# WRITTEN TASK
Copy every one of the following rows verbatim, changing nothing.
---------- MATERIAL SUPPLIED ----------
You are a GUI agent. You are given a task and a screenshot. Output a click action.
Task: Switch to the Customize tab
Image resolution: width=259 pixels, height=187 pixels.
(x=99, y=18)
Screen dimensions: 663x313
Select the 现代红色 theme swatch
----------
# RESPONSE TO THE EXERCISE
You are a GUI agent. You are given a task and a screenshot. Output a click action.
Task: Switch to the Customize tab
Image resolution: width=259 pixels, height=187 pixels.
(x=99, y=18)
Screen dimensions: 663x313
Select the 现代红色 theme swatch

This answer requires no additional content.